Crawshaw L I, Wallace H L, Christensen R, Crabbe J C
Department of Biology, Portland State University, Portland, 97207, USA.
Physiol Genomics. 2001 Dec 21;7(2):159-69. doi: 10.1152/physiolgenomics.00041.2001.
The genetic basis for the effects of ethanol on thermoregulation was investigated by utilizing recombinant inbred mouse strains from C57BL/6J and DBA/2J progenitor strains. Changes in core body temperature (T(c)) and the degree of fluctuation of T(c) were monitored in male mice following the administration of ethanol in an environment with cyclic changes in ambient temperature (T(a)). Changes in T(c) were utilized to assess ethanol-induced effects on regulated T(c), whereas fluctuations in T(c) were utilized to assess thermoregulatory disruption. Ethanol was administered intraperitoneally at 1.5, 2.5, and 3.5 g/kg for all strains. Change in T(c) and increase in tail temperature were also evaluated at 2.5 g/kg ethanol in a constant T(a) of 26 degrees C. Associations between the measured physiological responses and previously mapped genetic markers were used to identify quantitative trait loci (QTLs). This established probable chromosome locations for a number of genes for the responses. To our knowledge, this is the first report of QTLs that underlie changes in regulation as well as the disruption of a physiological regulatory system.

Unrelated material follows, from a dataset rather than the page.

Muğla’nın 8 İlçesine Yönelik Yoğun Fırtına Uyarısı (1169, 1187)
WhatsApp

通过利用来自C57BL/6J和DBA/2J祖系的重组近交小鼠品系,研究了乙醇对体温调节影响的遗传基础。在环境温度(Ta)呈周期性变化的环境中,对雄性小鼠腹腔注射乙醇后,监测其核心体温(Tc)的变化以及Tc的波动程度。利用Tc的变化来评估乙醇对调节性Tc的诱导作用,而利用Tc的波动来评估体温调节紊乱。对所有品系的小鼠腹腔注射1.5、2.5和3.5 g/kg的乙醇。在26℃的恒定Ta条件下,还评估了2.5 g/kg乙醇剂量下Tc的变化和尾温的升高。通过测量的生理反应与先前定位的遗传标记之间的关联来鉴定数量性状基因座(QTL)。这确定了许多与这些反应相关的基因在染色体上的可能位置。据我们所知,这是关于调节变化以及生理调节系统破坏的QTL的首次报道。